Friday, February 26, 2010

Iona Abbey and St. Oran's Chapel

As I am putting in place the last few details for our upcoming Highlands and Islands tour my thoughts of course turn to some of my very favorite places. The first time I was on the Isle of Iona I felt as if I had just had the wind knocked out of me. The feeling was more intense than I was expecting even though I was expecting to be hit pretty hard. It is one of the most peaceful places on earth and it is easy to understand why St. Columba used it as his base for Christianity in Scotland when arriving in the year 563.

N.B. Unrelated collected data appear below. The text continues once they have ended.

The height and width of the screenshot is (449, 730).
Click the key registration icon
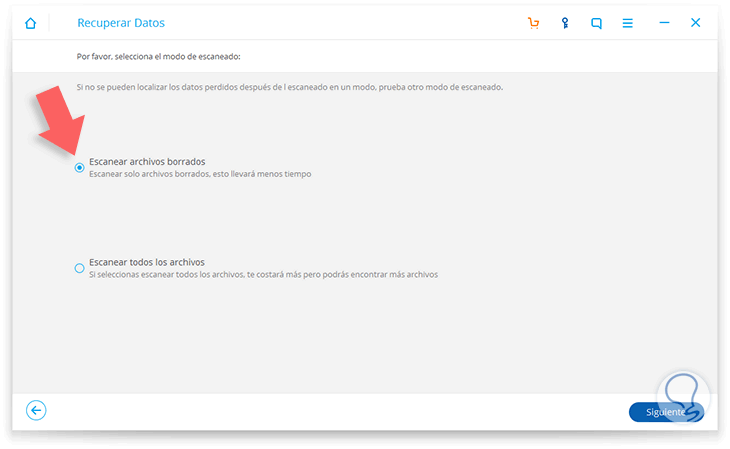pyautogui.click(x=565, y=23)

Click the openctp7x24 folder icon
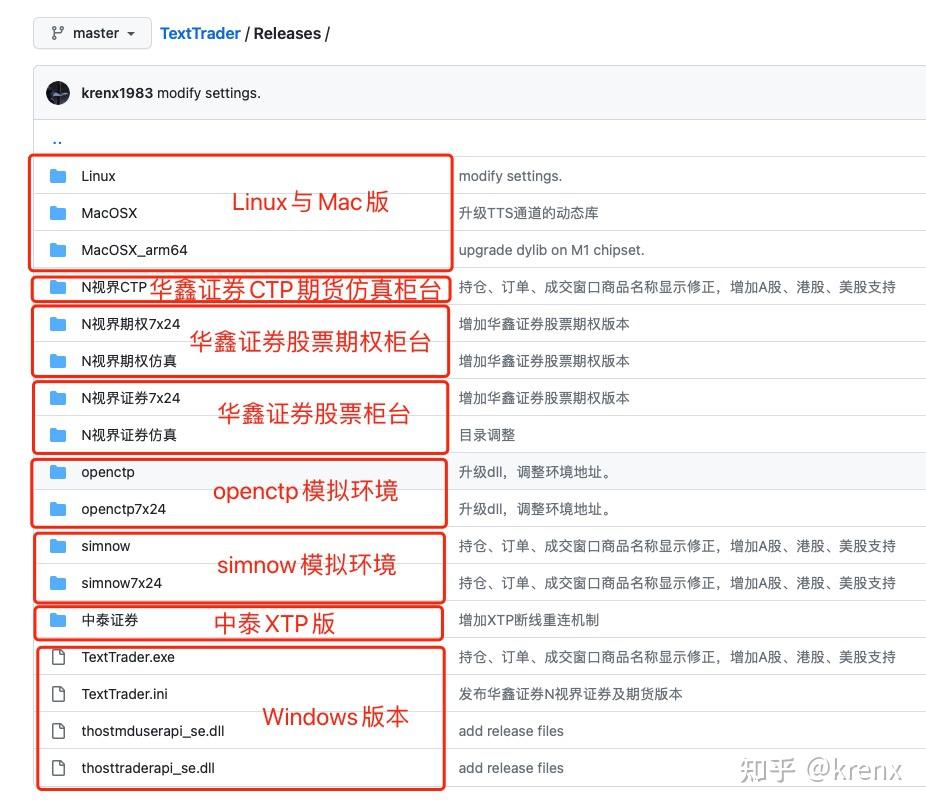coord(58,509)
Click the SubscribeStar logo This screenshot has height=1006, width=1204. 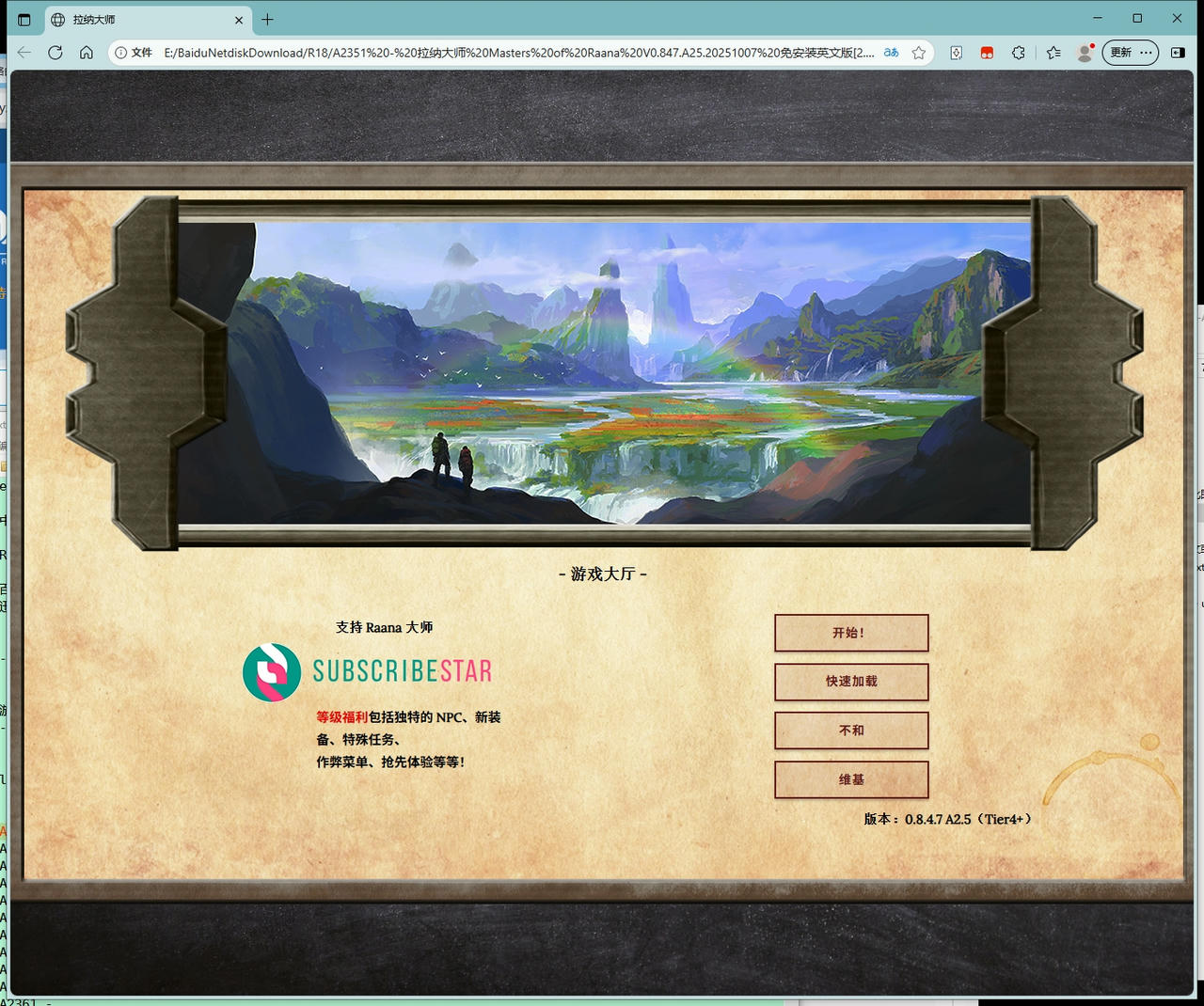[273, 671]
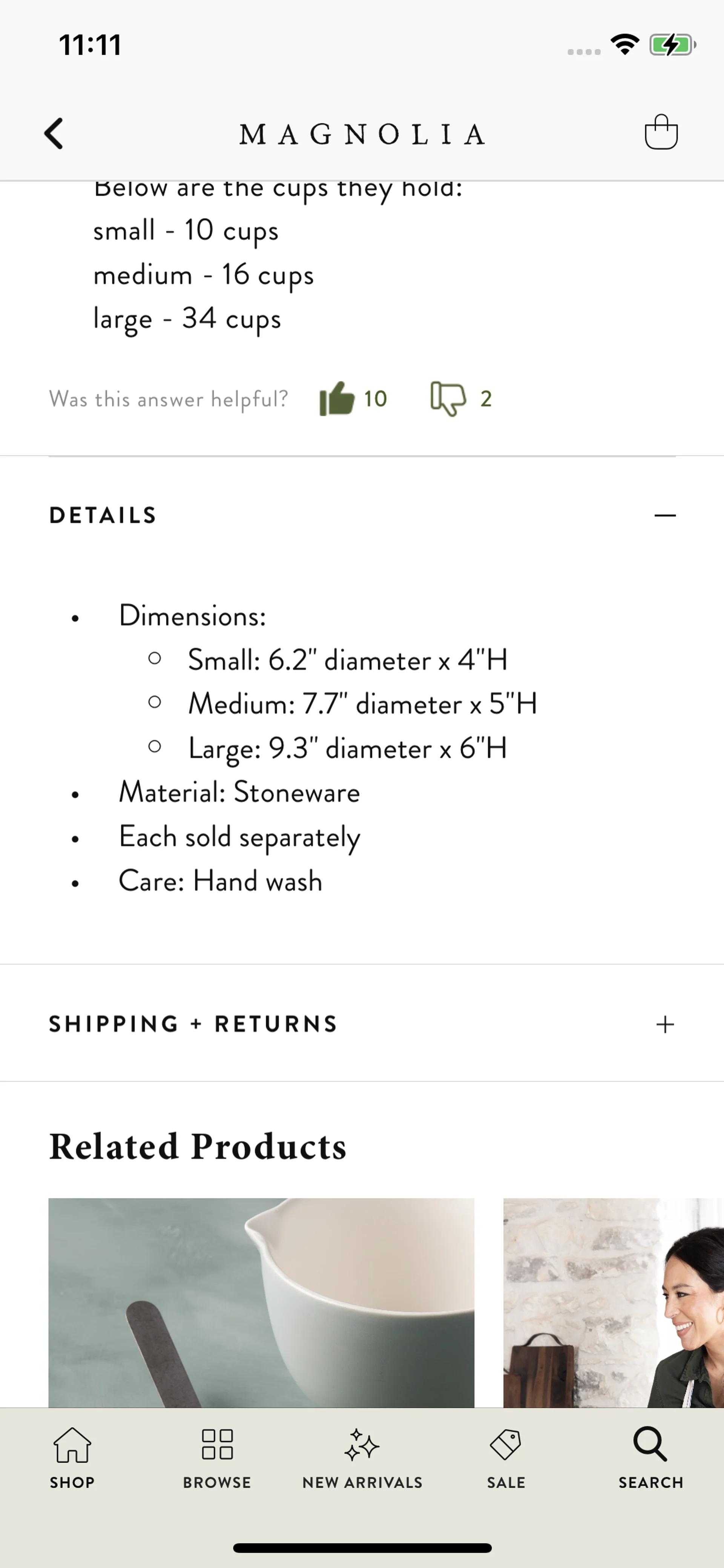Open the related product with smiling woman
Viewport: 724px width, 1568px height.
[613, 1302]
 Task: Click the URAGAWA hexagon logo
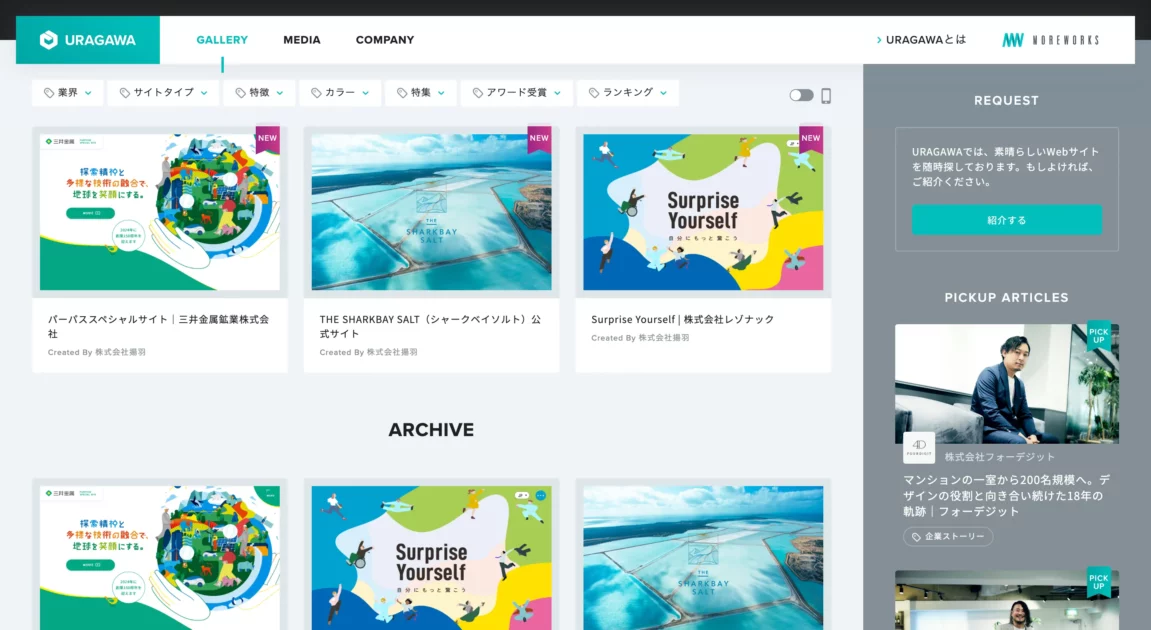coord(49,40)
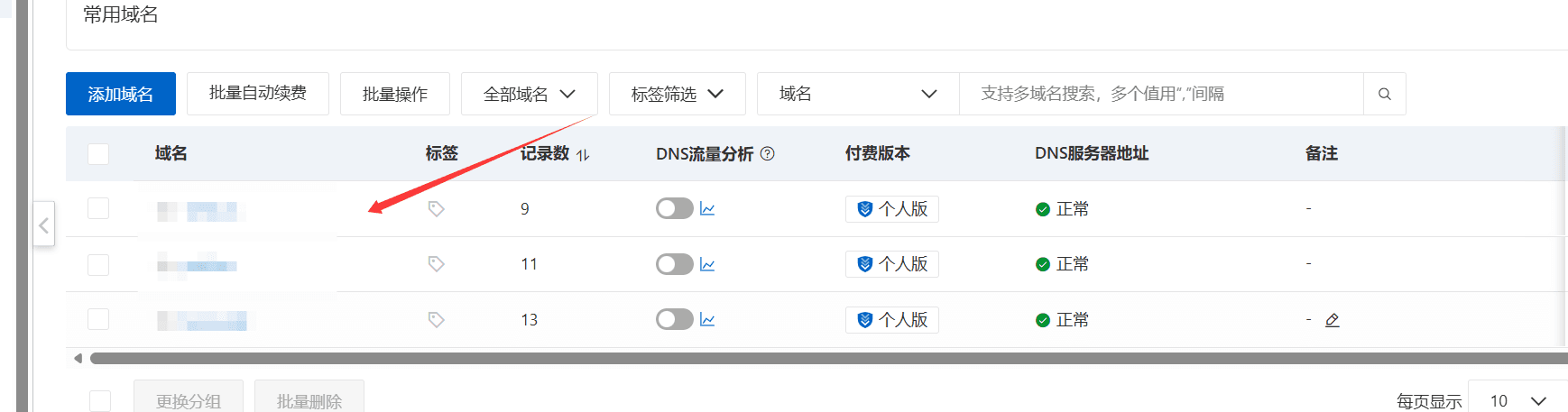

Even more powerful than that was the feeling, I got when I stepped into the wee small chapel next to Iona Abbey. St Oran's Chapel is the oldest intact building within the religious settlement at Iona. It was built in the 1100's by Somerled, Lord of the Isles, as a family burial chapel. It stands in Reilig Odhrain burial grounds where the remains of 48 Scottish Kings were laid to rest along with those of Norway and Ireland. Kings such as Macbeth and Duncan I, as well as later Lords of the Isles. Being a descendant of Somerled makes this a very special place and I love to sit in the chapel and ponder the history of my family.
Looking across the north wall of Reilig Odhrain you can see a medieval roadway leading to the Abbey. After repeated attacks by Norse invaders, little remains of Columba's early Christian monastery today. The present Abbey was built around the year 1200 for Benedictine monks and it was dedicated to St. Columba. After the reformation much of it had fallen into ruins but was restored at the start of the 20th century. In 1938, George Macleod, a minister in Glasgow, founded the Iona Community and the long process of rebuilding was begun. Today Iona Abbey and the surrounding buildings serve as a spiritual center under the jurisdiction of the Church of Scotland.
You can't help but be moved by the Abbey. The atmosphere is filled with the weight of the centuries and the very stones seem to tell the story. There are grander Abbeys to be found in Scotland but none quite so solemn, humble and modestly elegant.